Hingga berita ini diterbitkan, belum ada tanggapan resmi dari pihak terkait mengenai dugaan ini. Namun, tekanan publik terus meningkat agar penyelidikan segera dilakukan dan transparansi ditegakkan, demi memastikan tidak ada pelanggaran hukum yang merugikan masyarakat Indonesia.

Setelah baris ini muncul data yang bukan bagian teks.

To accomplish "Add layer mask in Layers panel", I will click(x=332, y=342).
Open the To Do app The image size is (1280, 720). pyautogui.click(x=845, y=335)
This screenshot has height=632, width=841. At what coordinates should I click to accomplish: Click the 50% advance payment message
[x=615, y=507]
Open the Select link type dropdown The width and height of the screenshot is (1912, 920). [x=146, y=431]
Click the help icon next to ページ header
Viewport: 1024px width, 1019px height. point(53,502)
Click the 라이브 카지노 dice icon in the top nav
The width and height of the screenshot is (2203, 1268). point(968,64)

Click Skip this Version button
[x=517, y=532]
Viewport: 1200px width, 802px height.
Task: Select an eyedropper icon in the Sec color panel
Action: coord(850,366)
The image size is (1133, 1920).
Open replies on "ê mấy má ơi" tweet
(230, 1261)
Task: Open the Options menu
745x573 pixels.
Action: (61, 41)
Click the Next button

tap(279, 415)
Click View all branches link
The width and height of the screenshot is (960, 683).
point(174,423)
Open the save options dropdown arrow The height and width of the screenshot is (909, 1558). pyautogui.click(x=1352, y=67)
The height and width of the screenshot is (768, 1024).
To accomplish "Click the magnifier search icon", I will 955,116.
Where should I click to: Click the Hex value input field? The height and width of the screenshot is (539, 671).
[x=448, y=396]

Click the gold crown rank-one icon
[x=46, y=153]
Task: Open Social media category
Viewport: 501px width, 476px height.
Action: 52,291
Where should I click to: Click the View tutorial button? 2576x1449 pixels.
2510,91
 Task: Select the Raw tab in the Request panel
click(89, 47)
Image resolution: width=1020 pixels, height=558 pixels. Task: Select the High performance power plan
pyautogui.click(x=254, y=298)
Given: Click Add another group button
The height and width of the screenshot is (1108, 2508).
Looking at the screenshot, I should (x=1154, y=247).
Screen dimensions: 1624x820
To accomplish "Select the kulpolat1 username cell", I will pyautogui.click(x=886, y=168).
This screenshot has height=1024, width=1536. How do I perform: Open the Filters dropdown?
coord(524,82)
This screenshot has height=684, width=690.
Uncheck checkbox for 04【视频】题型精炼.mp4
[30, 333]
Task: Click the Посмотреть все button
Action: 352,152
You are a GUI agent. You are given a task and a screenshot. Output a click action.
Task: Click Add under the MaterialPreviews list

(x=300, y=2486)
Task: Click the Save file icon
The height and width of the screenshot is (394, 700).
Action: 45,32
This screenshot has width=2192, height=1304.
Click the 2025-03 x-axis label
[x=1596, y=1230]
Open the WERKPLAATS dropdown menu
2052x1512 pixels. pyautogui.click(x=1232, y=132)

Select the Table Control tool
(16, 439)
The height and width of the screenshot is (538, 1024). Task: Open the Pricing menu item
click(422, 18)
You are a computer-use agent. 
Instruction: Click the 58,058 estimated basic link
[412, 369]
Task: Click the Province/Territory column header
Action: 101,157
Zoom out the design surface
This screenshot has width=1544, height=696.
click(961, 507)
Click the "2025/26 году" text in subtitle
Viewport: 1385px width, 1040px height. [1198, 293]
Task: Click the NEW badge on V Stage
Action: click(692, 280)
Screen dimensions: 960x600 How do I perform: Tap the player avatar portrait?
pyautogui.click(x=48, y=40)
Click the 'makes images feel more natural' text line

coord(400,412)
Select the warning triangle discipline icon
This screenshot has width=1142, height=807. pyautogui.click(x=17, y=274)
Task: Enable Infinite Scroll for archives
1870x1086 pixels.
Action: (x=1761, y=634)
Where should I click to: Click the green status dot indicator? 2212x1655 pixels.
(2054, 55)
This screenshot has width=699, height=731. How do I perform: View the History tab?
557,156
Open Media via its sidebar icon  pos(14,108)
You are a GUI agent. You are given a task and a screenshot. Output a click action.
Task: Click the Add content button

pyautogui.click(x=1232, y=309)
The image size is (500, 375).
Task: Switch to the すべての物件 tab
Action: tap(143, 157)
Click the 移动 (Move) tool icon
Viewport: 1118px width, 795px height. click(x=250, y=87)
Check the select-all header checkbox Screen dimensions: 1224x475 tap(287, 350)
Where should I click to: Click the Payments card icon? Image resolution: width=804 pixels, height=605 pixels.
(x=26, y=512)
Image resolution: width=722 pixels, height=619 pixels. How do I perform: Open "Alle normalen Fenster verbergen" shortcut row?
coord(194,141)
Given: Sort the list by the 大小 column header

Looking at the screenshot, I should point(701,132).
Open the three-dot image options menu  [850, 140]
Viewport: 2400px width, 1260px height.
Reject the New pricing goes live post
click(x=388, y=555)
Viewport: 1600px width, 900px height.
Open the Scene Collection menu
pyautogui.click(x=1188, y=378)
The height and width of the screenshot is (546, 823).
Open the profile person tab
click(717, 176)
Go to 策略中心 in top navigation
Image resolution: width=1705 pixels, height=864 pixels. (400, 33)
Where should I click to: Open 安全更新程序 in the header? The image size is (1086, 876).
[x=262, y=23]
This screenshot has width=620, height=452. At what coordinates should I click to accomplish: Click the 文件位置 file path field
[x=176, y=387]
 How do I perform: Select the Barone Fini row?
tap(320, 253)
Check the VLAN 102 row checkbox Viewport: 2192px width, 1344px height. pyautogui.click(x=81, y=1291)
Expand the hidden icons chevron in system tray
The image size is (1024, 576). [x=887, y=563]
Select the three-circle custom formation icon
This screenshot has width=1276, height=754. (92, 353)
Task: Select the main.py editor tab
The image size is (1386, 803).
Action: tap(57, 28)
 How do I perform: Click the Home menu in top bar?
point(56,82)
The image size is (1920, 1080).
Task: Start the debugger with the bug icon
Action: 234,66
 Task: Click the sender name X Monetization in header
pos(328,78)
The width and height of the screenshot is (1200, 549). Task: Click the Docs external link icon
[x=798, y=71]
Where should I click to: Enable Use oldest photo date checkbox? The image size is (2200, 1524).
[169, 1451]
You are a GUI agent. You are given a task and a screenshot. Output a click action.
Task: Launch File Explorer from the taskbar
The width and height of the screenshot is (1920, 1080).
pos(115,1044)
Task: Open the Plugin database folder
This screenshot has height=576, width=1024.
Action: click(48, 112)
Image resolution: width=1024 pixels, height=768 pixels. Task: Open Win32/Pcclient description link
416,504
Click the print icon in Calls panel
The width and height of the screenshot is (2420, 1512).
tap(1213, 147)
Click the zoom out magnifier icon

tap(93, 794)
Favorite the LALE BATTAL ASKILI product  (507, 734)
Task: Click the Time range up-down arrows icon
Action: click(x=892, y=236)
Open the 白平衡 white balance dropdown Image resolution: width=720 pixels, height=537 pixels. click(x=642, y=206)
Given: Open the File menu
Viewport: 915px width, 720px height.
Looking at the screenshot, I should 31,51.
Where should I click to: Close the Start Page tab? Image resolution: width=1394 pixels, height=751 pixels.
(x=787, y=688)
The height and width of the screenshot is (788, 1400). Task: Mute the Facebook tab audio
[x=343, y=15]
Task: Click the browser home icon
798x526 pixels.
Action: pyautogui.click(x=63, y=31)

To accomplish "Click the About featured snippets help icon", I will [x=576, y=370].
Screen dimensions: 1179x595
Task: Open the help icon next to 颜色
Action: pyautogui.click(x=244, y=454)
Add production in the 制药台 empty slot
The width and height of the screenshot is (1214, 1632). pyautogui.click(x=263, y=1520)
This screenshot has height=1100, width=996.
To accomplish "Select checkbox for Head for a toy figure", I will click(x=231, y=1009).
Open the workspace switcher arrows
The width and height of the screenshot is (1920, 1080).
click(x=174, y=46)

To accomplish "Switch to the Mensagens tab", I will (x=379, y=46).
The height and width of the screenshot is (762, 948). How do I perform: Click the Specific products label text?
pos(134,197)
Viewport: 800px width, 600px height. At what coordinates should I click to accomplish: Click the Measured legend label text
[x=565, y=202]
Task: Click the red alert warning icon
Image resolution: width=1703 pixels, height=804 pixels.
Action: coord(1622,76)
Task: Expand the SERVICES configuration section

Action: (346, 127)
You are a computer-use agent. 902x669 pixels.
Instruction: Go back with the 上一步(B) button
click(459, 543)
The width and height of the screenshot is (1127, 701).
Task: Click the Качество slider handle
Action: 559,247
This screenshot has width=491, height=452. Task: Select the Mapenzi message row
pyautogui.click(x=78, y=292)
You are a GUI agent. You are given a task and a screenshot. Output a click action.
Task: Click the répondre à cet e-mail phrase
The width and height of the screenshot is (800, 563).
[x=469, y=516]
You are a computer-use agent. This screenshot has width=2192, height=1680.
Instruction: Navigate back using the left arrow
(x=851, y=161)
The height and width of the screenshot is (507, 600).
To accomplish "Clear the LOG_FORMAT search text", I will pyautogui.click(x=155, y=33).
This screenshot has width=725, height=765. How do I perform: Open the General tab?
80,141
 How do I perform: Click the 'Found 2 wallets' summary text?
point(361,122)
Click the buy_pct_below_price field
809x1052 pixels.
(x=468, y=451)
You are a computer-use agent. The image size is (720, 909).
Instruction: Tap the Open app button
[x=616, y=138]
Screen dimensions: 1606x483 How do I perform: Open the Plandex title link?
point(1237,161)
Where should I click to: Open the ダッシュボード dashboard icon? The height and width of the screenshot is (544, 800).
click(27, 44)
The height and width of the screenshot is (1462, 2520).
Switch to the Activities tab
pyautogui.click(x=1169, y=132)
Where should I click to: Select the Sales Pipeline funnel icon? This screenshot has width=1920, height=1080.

Dengan semakin tingginya aktivitas pertambangan dan masuknya tenaga kerja asing, diperlukan langkah tegas dari pemerintah untuk mengawasi dan menindak pelanggaran yang terjadi. Kepercayaan masyarakat terhadap penegakan hukum kini tengah diuji
Wartawan kesulitan menghubungi pihak terkait begitu juga tanggapan dari pemilik perusahaan. Kasus ini kini menjadi sorotan publik. Semua mata tertuju pada langkah yang akan diambil oleh Pemerintah melalui Dinas terkait dan APH apakah akan bertindak tegas atau justru membiarkan pelanggaran ini terus terjadi?